[Stored items]
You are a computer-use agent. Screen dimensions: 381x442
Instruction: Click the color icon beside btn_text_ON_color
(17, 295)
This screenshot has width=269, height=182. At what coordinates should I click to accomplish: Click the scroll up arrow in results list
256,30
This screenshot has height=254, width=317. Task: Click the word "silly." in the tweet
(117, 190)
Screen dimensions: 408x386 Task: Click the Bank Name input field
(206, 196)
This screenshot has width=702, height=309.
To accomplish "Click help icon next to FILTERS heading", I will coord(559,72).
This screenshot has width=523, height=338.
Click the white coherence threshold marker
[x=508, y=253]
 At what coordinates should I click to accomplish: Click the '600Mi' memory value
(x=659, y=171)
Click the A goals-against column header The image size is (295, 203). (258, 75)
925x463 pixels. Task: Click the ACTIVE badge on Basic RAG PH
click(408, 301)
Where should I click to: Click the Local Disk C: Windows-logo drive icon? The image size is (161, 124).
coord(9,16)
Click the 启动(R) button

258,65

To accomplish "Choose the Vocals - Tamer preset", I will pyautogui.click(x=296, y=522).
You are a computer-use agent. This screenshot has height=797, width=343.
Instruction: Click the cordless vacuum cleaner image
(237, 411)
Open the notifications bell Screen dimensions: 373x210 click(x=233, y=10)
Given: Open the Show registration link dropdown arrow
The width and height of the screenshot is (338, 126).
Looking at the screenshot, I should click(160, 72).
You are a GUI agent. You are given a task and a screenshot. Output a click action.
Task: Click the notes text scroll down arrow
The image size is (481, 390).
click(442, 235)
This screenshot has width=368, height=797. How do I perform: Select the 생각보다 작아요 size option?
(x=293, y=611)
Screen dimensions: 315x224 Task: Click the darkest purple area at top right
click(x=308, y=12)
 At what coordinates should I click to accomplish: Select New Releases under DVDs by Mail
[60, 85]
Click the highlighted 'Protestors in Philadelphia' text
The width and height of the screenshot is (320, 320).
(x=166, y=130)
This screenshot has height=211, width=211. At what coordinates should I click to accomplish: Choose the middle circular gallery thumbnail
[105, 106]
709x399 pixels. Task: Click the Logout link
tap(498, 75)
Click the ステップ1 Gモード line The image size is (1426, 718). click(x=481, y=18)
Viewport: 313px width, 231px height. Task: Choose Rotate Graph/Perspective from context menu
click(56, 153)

_How to complete this task_
Restating every entry above word for word is the whole task.

_Answer to the exercise_
You are a computer-use agent. Screen dimensions: 381x442
Instruction: Click the color icon beside btn_text_ON_color
(17, 295)
This screenshot has width=269, height=182. At what coordinates should I click to accomplish: Click the scroll up arrow in results list
256,30
This screenshot has height=254, width=317. Task: Click the word "silly." in the tweet
(117, 190)
Screen dimensions: 408x386 Task: Click the Bank Name input field
(206, 196)
This screenshot has width=702, height=309.
To accomplish "Click help icon next to FILTERS heading", I will coord(559,72).
This screenshot has width=523, height=338.
Click the white coherence threshold marker
[x=508, y=253]
 At what coordinates should I click to accomplish: Click the '600Mi' memory value
(x=659, y=171)
Click the A goals-against column header The image size is (295, 203). (258, 75)
925x463 pixels. Task: Click the ACTIVE badge on Basic RAG PH
click(408, 301)
Where should I click to: Click the Local Disk C: Windows-logo drive icon? The image size is (161, 124).
coord(9,16)
Click the 启动(R) button

258,65

To accomplish "Choose the Vocals - Tamer preset", I will pyautogui.click(x=296, y=522).
You are a computer-use agent. This screenshot has height=797, width=343.
Instruction: Click the cordless vacuum cleaner image
(237, 411)
Open the notifications bell Screen dimensions: 373x210 click(x=233, y=10)
Given: Open the Show registration link dropdown arrow
The width and height of the screenshot is (338, 126).
Looking at the screenshot, I should click(160, 72).
You are a GUI agent. You are given a task and a screenshot. Output a click action.
Task: Click the notes text scroll down arrow
The image size is (481, 390).
click(442, 235)
This screenshot has width=368, height=797. How do I perform: Select the 생각보다 작아요 size option?
(x=293, y=611)
Screen dimensions: 315x224 Task: Click the darkest purple area at top right
click(x=308, y=12)
 At what coordinates should I click to accomplish: Select New Releases under DVDs by Mail
[60, 85]
Click the highlighted 'Protestors in Philadelphia' text
The width and height of the screenshot is (320, 320).
(x=166, y=130)
This screenshot has height=211, width=211. At what coordinates should I click to accomplish: Choose the middle circular gallery thumbnail
[105, 106]
709x399 pixels. Task: Click the Logout link
tap(498, 75)
Click the ステップ1 Gモード line The image size is (1426, 718). click(x=481, y=18)
Viewport: 313px width, 231px height. Task: Choose Rotate Graph/Perspective from context menu
click(56, 153)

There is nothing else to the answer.